Israel believes written work or visual work cannot occur without sound or vibration, because all things on this earth embody and express themselves through vibrations. As such his written and oral work is constantly shifting as it is performed or recorded.
Israel’s current body of work explores Mexican, Indigenous and Urban Street Art Identity. He is inviting the viewer to consider their own ancient script and ancestral memory in order to mend racial, geographical divides. The work is also a healing practice, which through his art workshops he invites participants to become contemporary ancient scribes exploring their own writing practices both literal and figurative.
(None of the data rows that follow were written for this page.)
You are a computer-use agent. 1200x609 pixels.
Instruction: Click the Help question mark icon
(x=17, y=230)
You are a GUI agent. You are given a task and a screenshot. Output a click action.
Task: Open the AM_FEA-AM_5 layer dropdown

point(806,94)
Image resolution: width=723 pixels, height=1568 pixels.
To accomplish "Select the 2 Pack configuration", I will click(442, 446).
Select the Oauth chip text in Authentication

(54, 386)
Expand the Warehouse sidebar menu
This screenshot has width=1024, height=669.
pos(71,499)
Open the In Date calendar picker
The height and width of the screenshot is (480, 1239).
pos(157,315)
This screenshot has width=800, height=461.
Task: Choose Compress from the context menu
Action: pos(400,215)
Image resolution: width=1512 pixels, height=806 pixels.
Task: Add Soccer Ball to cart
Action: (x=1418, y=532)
He brings his firsthand knowledge of the realities of migration, U.S. border policies, and life as a Mexican American to his work with families and youth as a mentor, educator, art instructor, ally, workshop facilitator and activist. Even with a 1.59 High school G.P.A., Israel managed to go back to the community college and raise his grades to get accepted into U.C. Berkeley and receive a degree in English Literature and Chicano Studies followed by an M.F.A in Creative Writing. At formal and informal visual art spaces, Israel creates and collaborates with others in an interdisciplinary way that includes poetry, performance, music, visual art, and video making and curriculum creation. His work addresses a multitude of historical and spiritual layered realities of border politics, identity politics, and the re-interpretation of histories.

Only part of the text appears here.